Dernière question : A quoi dois-je m’attendre une fois que la détoxication sera terminée, Quels seront les bénéfices? Tout d’abord, il faut savoir que vous éprouverez un « Sentiment de pleine santé en globalité comme une seule entité et non plus divisé avec des organes mieux que d’autres… » Comme cette phrase ne veut rien dire, vous pouvez piocher ce qui vous arrange dans une liste de bienfaits possible qui ressemble fort à la carte d’un voyant Medium Africain. Moult choses vous sont promise, telles l’élimination du flux menstruel, la repousse des cheveux, une « perte de poids, de gras, de cellulite et remodelage de tous les tissus », une meilleure vigueur sexuelle, le développement des compétences professionnelles (hein? mais comment?), l’élimination de la timidité, mais j’avoue que moi, ce qui m’a le plus séduit c’est la perspective d’un meilleur « self contrôle sur […] les bonbons ».

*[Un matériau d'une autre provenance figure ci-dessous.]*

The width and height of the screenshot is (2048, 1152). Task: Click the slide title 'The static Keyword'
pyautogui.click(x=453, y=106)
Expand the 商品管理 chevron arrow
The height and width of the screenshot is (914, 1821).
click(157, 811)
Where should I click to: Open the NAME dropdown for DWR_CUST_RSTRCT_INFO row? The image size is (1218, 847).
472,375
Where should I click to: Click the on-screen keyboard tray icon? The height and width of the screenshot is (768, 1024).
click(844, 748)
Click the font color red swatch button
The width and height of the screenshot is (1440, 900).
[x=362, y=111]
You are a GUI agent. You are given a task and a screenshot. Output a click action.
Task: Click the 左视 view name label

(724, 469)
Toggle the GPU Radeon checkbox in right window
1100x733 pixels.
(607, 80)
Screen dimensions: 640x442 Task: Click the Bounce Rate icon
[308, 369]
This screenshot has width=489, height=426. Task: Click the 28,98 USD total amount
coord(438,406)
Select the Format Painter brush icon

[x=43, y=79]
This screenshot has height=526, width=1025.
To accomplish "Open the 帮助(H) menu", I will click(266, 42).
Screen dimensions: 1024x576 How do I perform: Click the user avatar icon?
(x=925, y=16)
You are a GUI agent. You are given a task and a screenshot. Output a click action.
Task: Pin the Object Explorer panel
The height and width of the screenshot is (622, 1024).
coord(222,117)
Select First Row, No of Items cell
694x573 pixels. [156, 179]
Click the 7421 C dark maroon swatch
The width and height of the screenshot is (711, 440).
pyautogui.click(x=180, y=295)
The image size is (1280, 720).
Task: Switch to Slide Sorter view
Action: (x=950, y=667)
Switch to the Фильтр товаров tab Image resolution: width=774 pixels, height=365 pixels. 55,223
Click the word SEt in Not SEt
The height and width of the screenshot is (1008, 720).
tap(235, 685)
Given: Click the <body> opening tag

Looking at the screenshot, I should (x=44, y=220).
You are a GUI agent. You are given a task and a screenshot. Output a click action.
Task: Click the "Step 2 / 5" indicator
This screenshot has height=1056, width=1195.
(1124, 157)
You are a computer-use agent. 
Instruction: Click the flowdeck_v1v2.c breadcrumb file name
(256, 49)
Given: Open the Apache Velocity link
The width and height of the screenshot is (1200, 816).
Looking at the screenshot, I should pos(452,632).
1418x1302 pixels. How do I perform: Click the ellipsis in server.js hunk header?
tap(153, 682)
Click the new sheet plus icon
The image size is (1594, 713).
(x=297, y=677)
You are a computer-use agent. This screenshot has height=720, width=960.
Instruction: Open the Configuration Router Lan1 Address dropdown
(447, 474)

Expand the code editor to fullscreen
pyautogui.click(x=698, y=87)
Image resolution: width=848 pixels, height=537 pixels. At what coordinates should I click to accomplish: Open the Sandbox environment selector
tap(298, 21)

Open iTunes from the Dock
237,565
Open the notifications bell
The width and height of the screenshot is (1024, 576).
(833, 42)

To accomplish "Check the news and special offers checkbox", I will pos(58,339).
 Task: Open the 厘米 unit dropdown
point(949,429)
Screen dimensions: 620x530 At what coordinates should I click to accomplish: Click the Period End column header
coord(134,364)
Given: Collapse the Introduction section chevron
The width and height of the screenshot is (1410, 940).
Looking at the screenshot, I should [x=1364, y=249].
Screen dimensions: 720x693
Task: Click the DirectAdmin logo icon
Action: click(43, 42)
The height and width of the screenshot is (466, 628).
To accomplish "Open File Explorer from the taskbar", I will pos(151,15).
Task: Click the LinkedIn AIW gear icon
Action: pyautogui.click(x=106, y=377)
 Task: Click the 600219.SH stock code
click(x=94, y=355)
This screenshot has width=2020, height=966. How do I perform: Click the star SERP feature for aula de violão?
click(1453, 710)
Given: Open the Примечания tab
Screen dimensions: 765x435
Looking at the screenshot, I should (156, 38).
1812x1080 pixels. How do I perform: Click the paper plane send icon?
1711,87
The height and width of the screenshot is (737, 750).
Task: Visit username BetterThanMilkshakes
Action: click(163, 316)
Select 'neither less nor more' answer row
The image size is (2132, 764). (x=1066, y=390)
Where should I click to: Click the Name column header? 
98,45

En outre, vous serez « libéré des peurs, de la nature, des animaux inoffensifs », car les animaux inoffensifs vous oppriment depuis le début, les salauds.

Ajoutons pour finir la promesse de l’« élimination totale de tous les symptômes de vieillesse ainsi que de toutes les conditions dégénératives typique de l’adulte d’aujourd’hui, avec la conquête d’une totale nouvelle santé et vitalité pour plus de 100 ans…. ». Voilà bien le genre de promesse crédible et mesurée qu’on ne fait pas en l’air.

Voilà, c’est fini, et pourtant je n’ai traité que de l’onglet « alimentation ». Il en reste d’autres, puisque l’un décrit les bienfaits du jeûne afin de « montrer son efficacité sur toutes les maladies existantes mental, physique, allergique, chronique Cancer et sida y compris! ». Oui ma bonne dame, et dire que les média de l’industrie pharmaceutique des lobbies nous cachent ça. Je viens donc d’envoyer un petit mail amical à Marc concernant le traitement du cancer, j’en reparlerai si j’ai une réponse.

Je vous quitte donc en vous assurant que grâce au fruitarianisme, « l’alimentation sera pour vous l’aurore d’une conscience grandissante vers des plus grands mystères de l’univers et de la vie ».

Mais avant, reprenons tous ensemble un peu de schnouf. Merci.

Car il y a plus grave. Apparemment minoritaires et sectaires, les fruitariens sont parmi nous, infiltrés dans nos cités et nos magasins Bio, détruisant petit à petit le capital de Guy Degrenne. Ils ont des accointances jusqu’au sommet de l’État et leur puissance est sans limite, tel que le prouvent ces images d’archives. Comment avons nous pu être aveugles à ce point?